TLG’s mandate is to fill this gap, cater to the ‘missing middle’, and generate commercial returns with a social impact in some of the poorest and least-invested countries globally. Founded over a decade ago, we have, over time, developed a nuanced strategy that significantly outperforms historic African private equity returns, at relatively lower levels of risk. Key to this strategy is the realisation that timing and achieving exits are the most difficult aspects of investing in Africa, due to the nascent nature of the market and lack of liquidity.
Focusing on deal structures in the form of senior secured debt with embedded equity upsides has been crucial. This has allowed TLG to achieve 35 deals and 22 positive exits to date. TLG’s deals all aim to have layers of downside protection that are as uncorrelated as possible with the underlying investee company. These include bank guarantees and standby letters of credit from well-capitalised banks. We also focus on credit insurance, liquid pools of collateral, receivables from strong multinational corporations, and developed market properties.

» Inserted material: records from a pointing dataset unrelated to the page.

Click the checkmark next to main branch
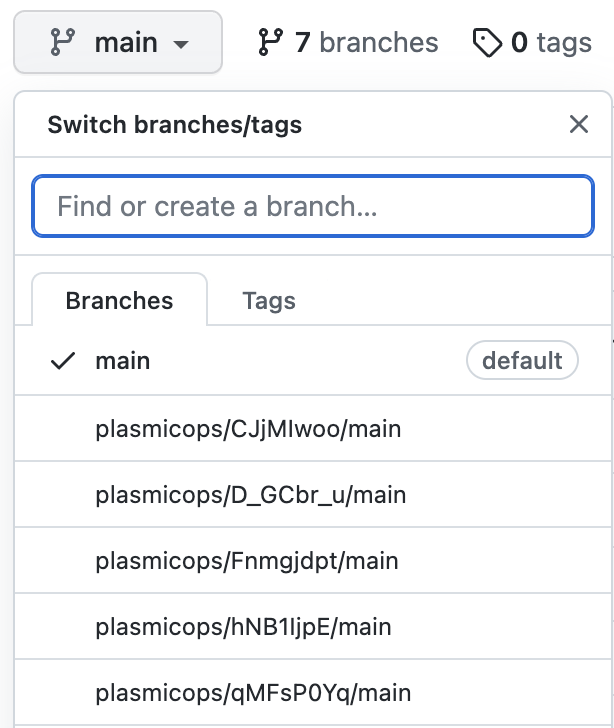This screenshot has height=728, width=614. point(63,361)
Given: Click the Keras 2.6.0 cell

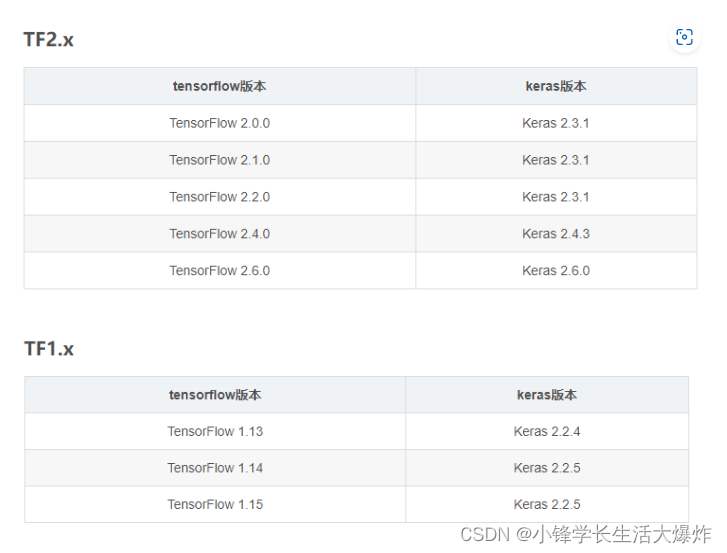Looking at the screenshot, I should click(556, 271).
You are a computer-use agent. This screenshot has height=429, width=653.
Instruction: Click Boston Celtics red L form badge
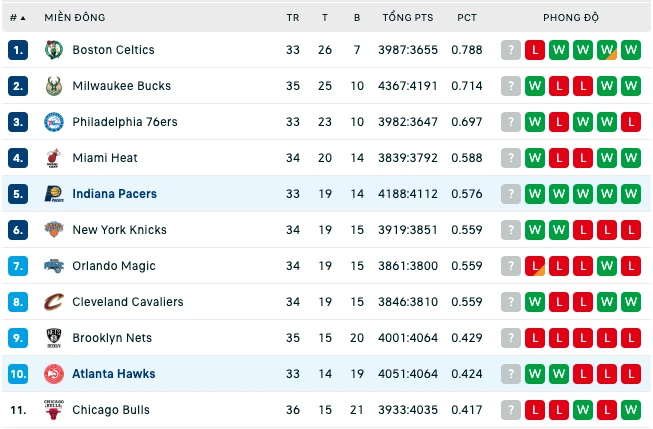pyautogui.click(x=535, y=50)
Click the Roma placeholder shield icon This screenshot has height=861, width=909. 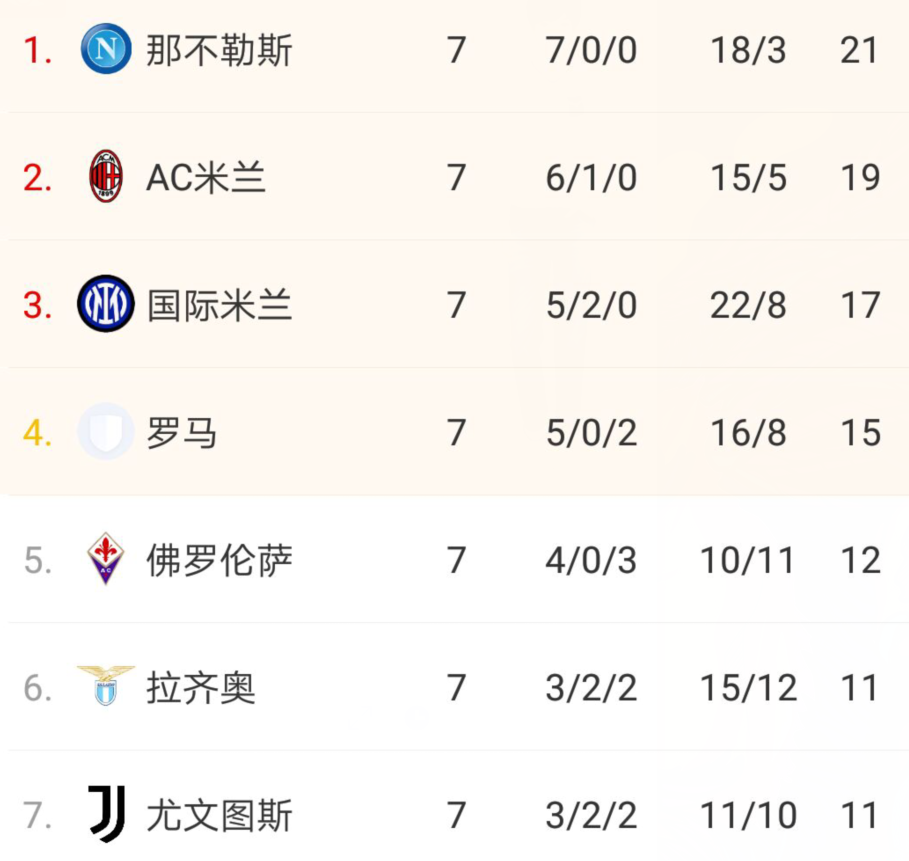(x=106, y=431)
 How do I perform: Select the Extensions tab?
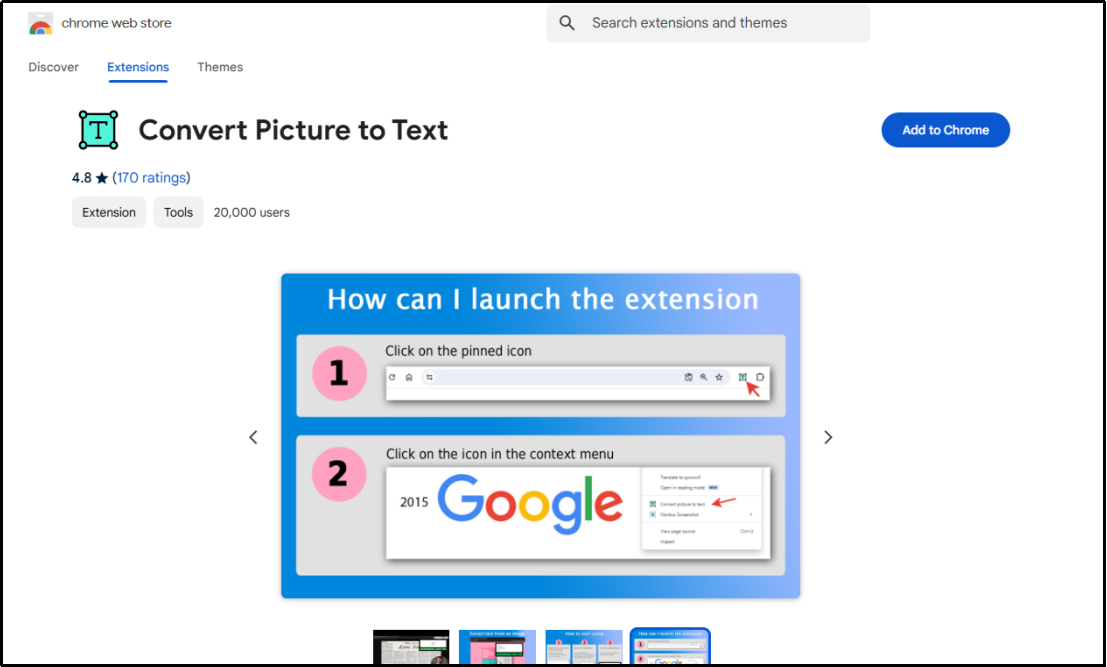point(138,67)
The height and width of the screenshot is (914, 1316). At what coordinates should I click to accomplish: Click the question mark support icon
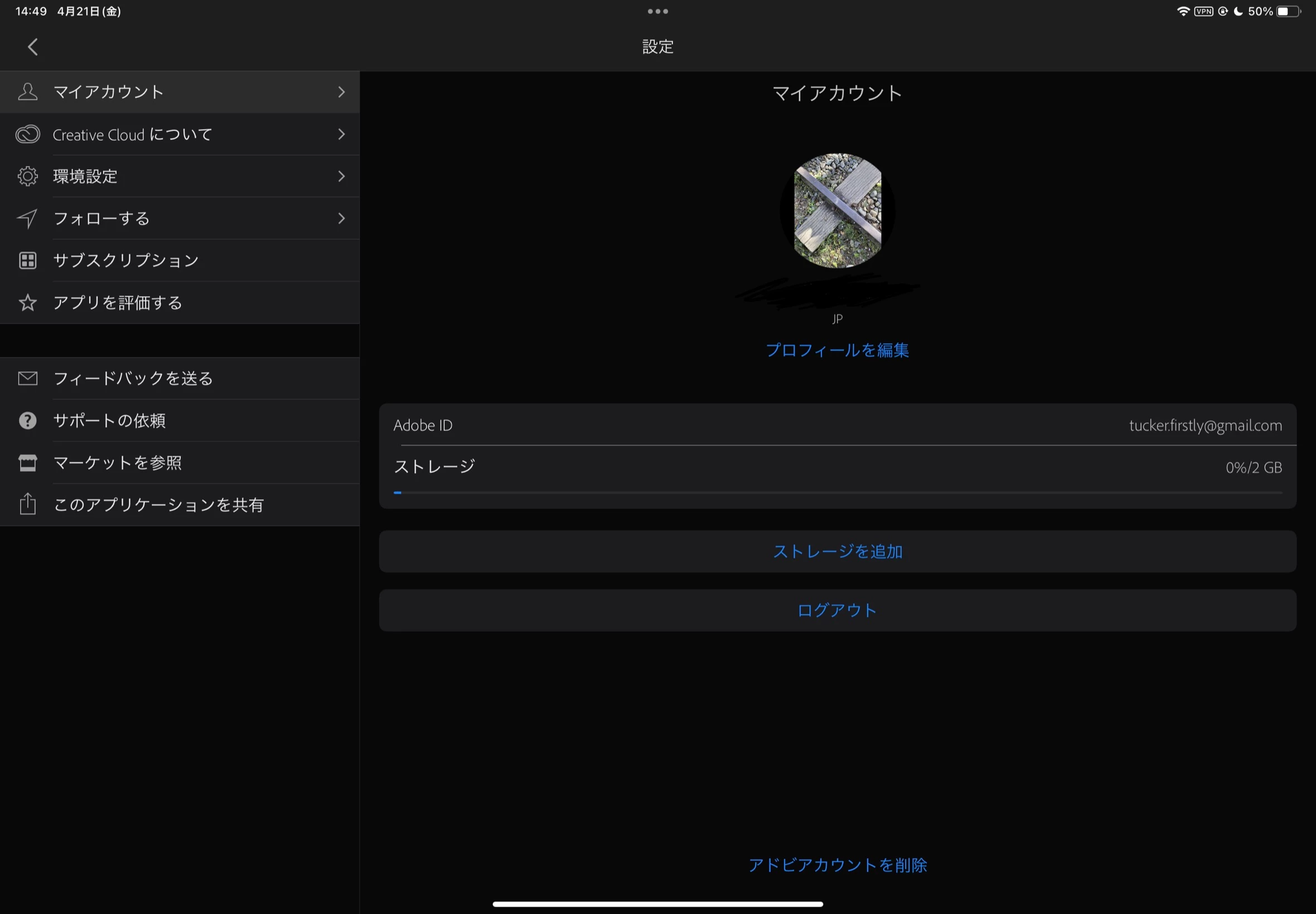(27, 421)
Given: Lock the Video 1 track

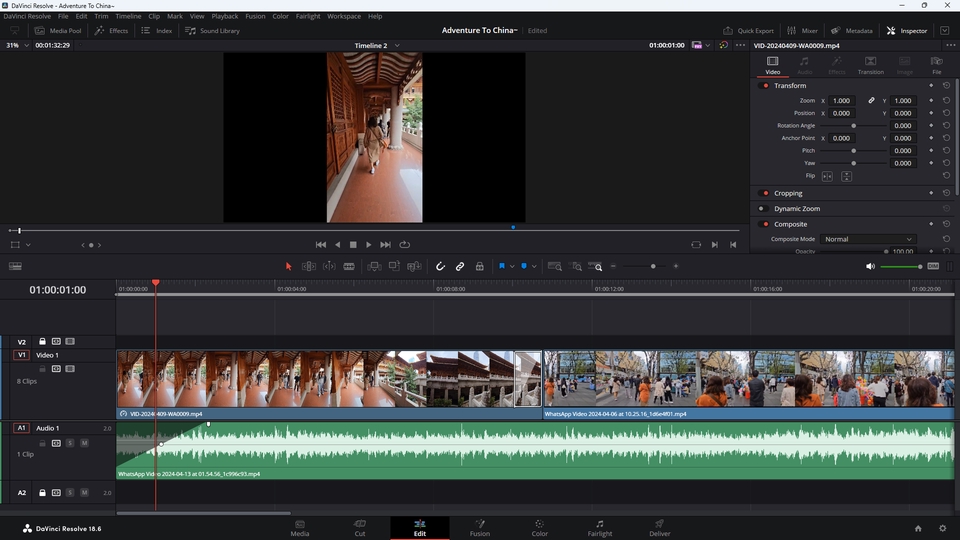Looking at the screenshot, I should click(43, 369).
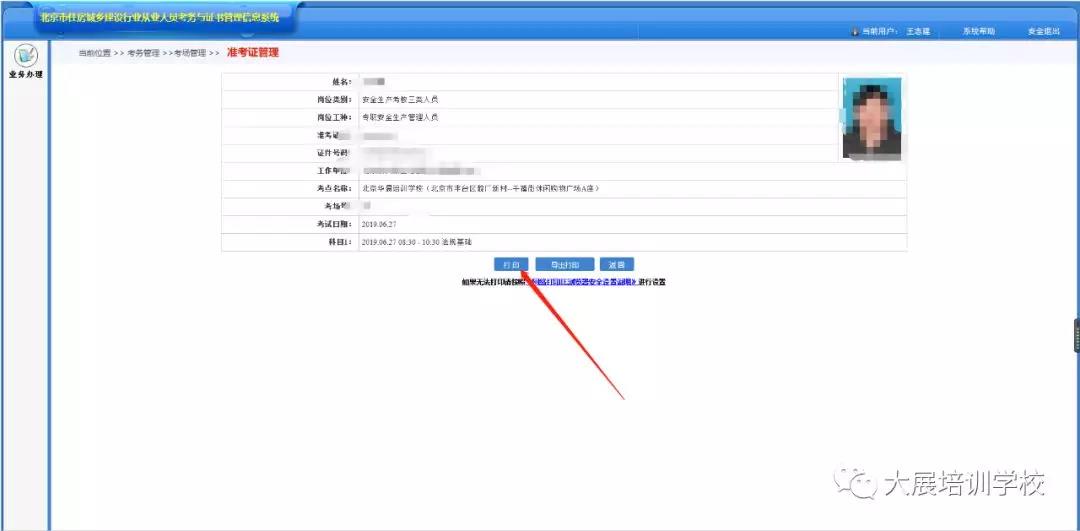
Task: Click the 岗位工种 value 专职安全生产管理人员
Action: tap(400, 118)
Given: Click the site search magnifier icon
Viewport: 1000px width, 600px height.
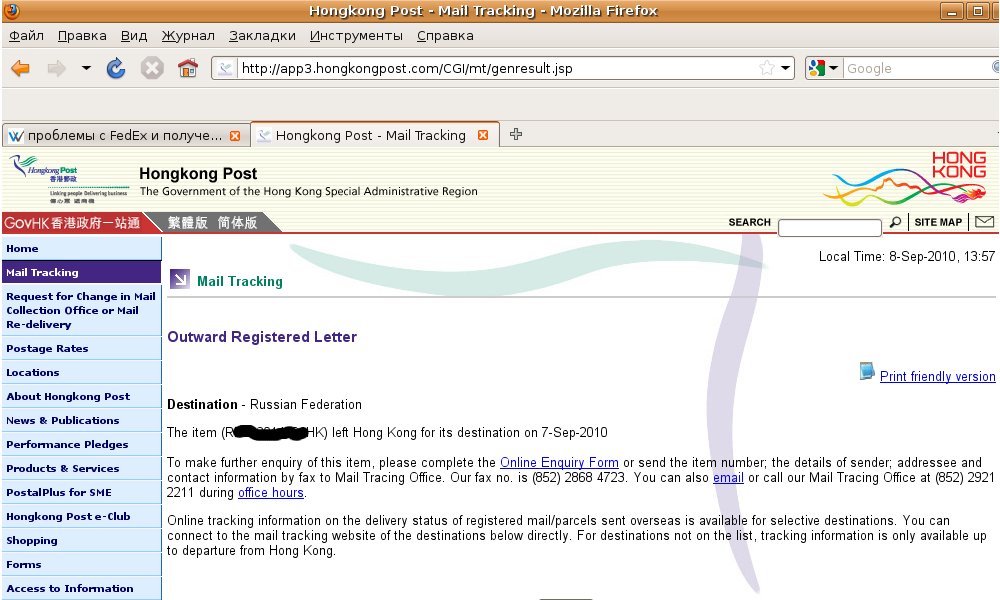Looking at the screenshot, I should click(x=895, y=222).
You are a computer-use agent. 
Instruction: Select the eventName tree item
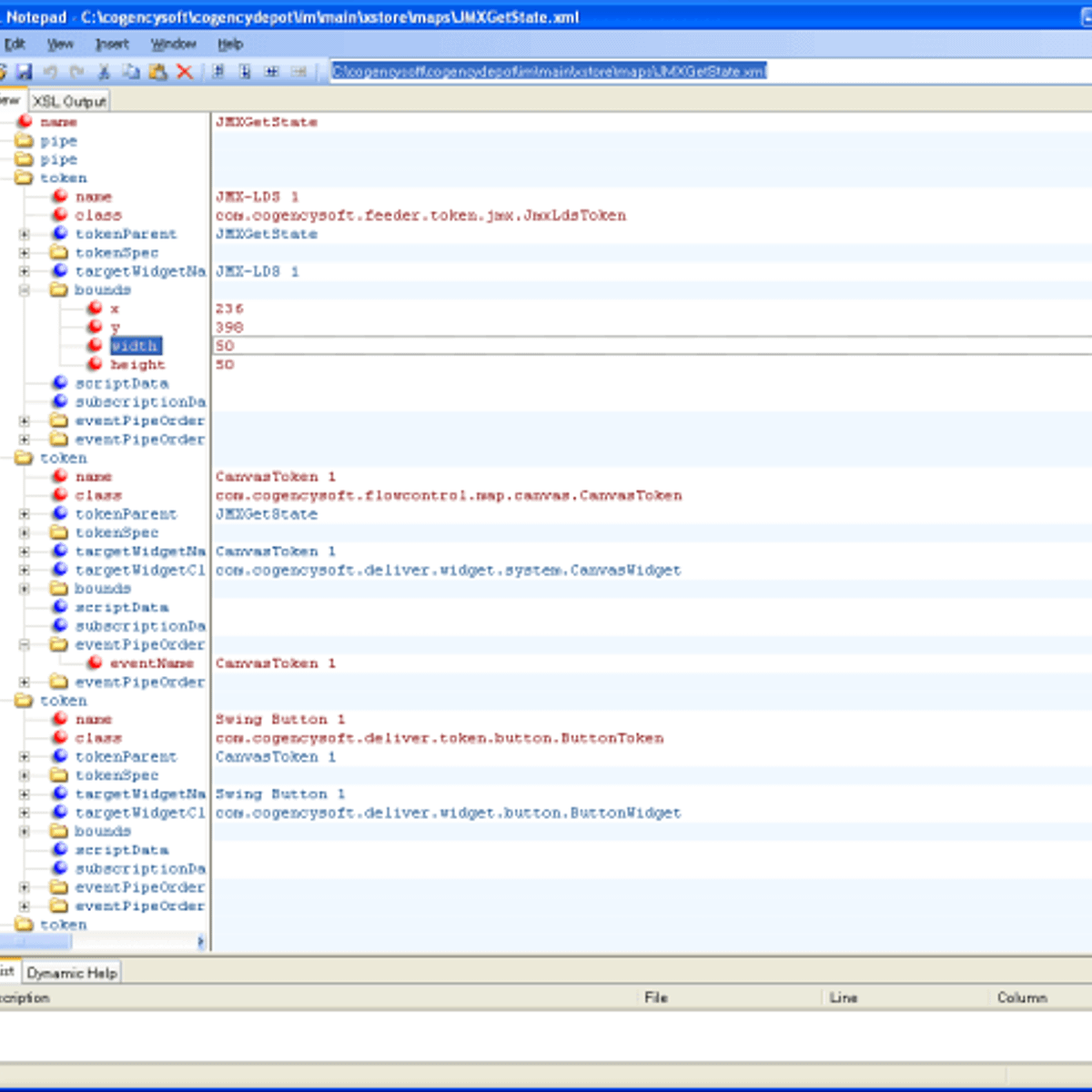pos(151,663)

TLG’s overarching impact thesis is that funding small caps in Africa is key to economic growth. Indeed, the very fact that they are underfunded is what creates interesting commercial opportunities, meaning that the commercial and impact thesis at TLG is very much intertwined. TLG believes that investing sustainably and showing consistent returns is crucial, as that is what will attract more much-needed capital to the continent.